I was not always this way. Ten years of being a stay-at-home mum who writes a bit have turned me into a sort of relaxulated mole creature; all about the elasticated waist and the ‘good’ trackie pants for special occasions.  But in a galaxy far, far away (my past before children) I was a city gal, a night owl, a butterfly in search of a party. Somehow, this year ahead feels a little like a step into another incarnation – the intense work of shepherding little ones through early childhood is waning, and I can, perhaps, strike out on my own a little again. Who will the new me be? And what will she wear?

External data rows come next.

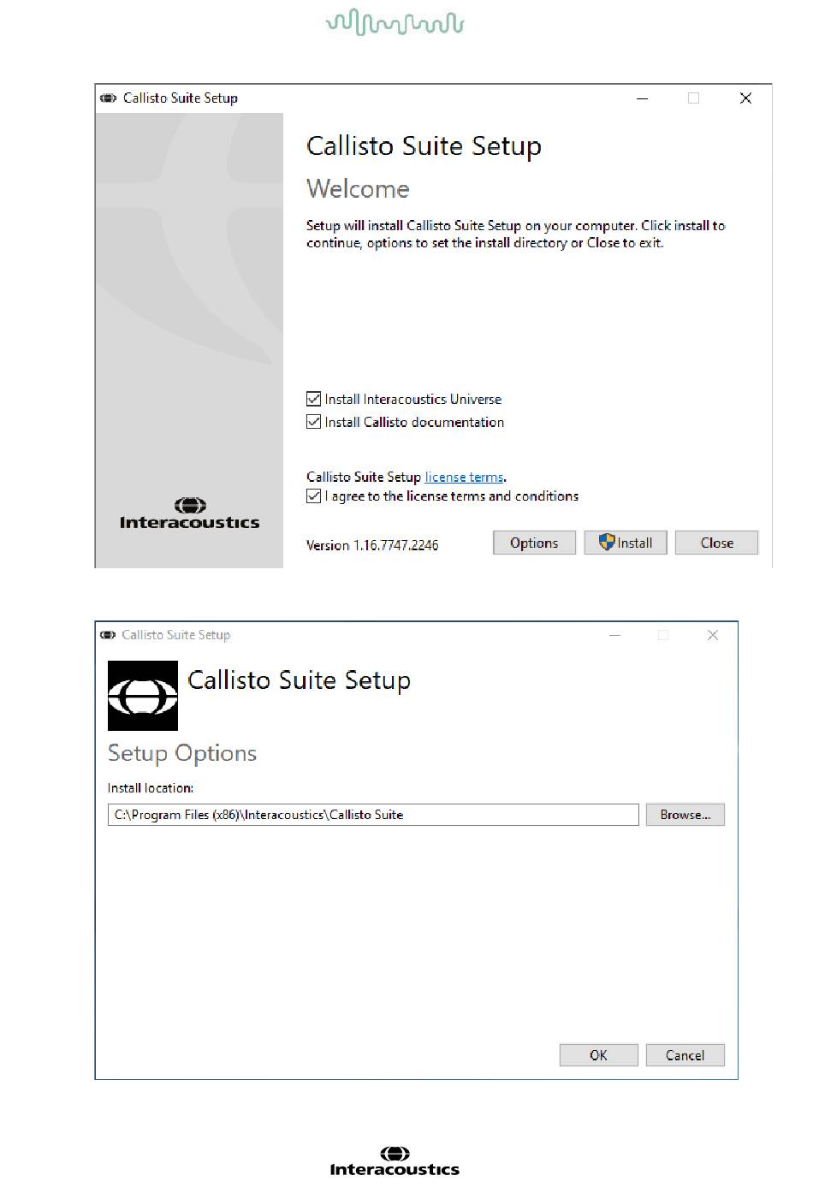
Task: Uncheck Install Interacoustics Universe
Action: pyautogui.click(x=313, y=399)
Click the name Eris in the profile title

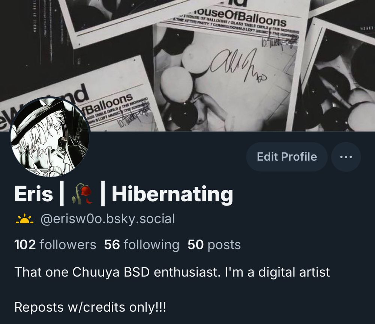click(33, 194)
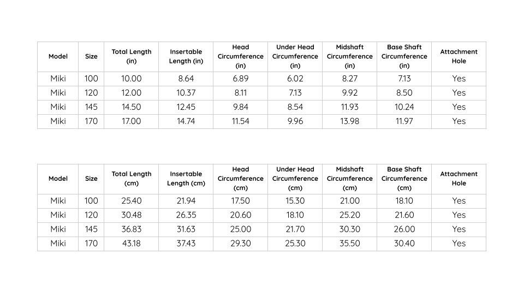Select the under head value 9.96

[x=295, y=121]
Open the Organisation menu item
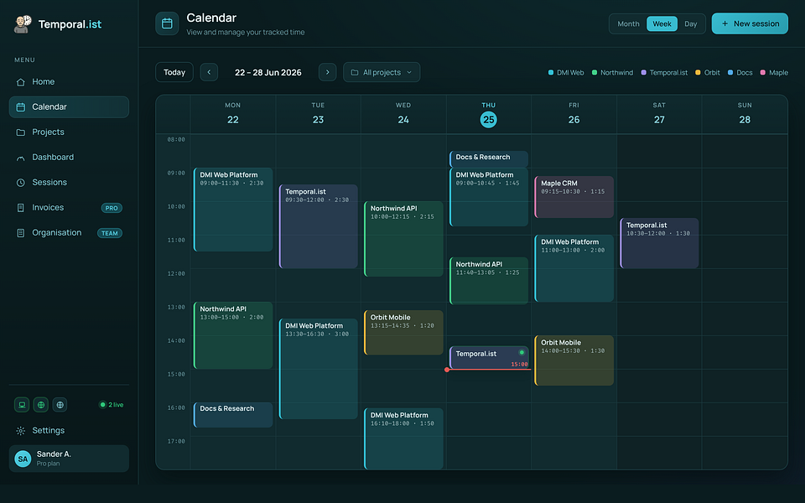Screen dimensions: 805x503 point(69,232)
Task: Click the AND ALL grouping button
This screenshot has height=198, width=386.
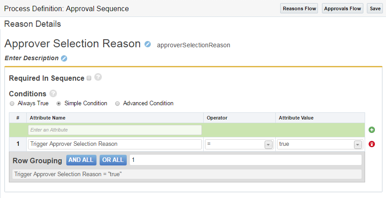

It feels so sudden, but all the intense preparatory work is over and we have set off; into this possibly miserable, hopefully excellent, definitely memorable family adventure. It’s hard to know exactly how this year will unfold. But I shall do my best to spruce us all up a little. ‘Be kind, smile and avoid doing the helicopter,’ I shall tell the children. ‘Don’t teach your new friends Farting Rainbows on the very first day.’  Apart from that; stand tall and proud. You are from Wollongong – Wollongong the Brave – and you’ll be right.  Nous sommes Australiens!

  • Lisa Grimmond

    I love this Rach and so wish you guys the most amazing adventure ! Xxx

    • Rach @ mogantosh

      Thanks Lis; loft bed all ready for Matilda…

  • Nicole Baker

    Gorgeous photos! Looking forward to more of your adventures. x

    • Rach @ mogantosh

      Thanks Nik!

  • Bex Pilbeam

    Don’t believe everything you hear about the French. Their kids, and their women can be just as badly behaved/dressed as the rest of us. Matilda informed me (reliably…?) that recent school lunchtime antics involved daring one of the girls to drink her own pipi. Which she did. (Did she? Really??) The Farting Rainbows sound utterly charming in comparison. The southern French in particular like to let it all hang out. Too darn hot to do otherwise. I have only jettisoned my bra since living here, and I am by no means a lone free boober. And as you point out, unlike me, you are not British, so you have nothing to apologise for!! Your opening gambit could be “Ne vous inquiètez pas, nous ne sommes pas anglais!*” ;)

    *Don’t worry, we are not English!

    • Rach @ mogantosh

      I fondly remember when one of the high-school boys of my acquaintance ate his poo with a knife and fork Bex. Kids eh? Thanks for the opening gambit. Freeboobers unite!

  • jan west

    Er- just to say all Brits aren’t bad or disliked here nor do we feel the need to apologise for being, so I wouldn’t think starting a conversation with” Don’t worry, we’re not English” is very nice.

    French women are not all sartorially elegant – come to Prades on market day, or stand outside the school at turning out time! “

    • Rach @ mogantosh

      Jan, I am a lover of the Brits, don’t worry. Just a bit of saaaarcasm there. And the ‘french women are fancy’ cliche also drives my friend Sal crazy! So you are not alone in finding me annoying. Thanks for the visit x

      • jan west

        No prob! Sarcasm I can appreciate – it’s just a bit hard to recognise sometimes when you don’t know someone’s sense of humour and it’s in writing – Friends?? Now I know you – you go for it!

        • Rach @ mogantosh

          Yep, Jan, friends! But friends don’t tell friends the rules of Farting Rainbows. Because next is the tune of the Friendy’s theme song ‘It All Revolves Around The Sausage’ which once earwormed can never be removed.

          • jan west

            I see – I think. Gotta go find it now!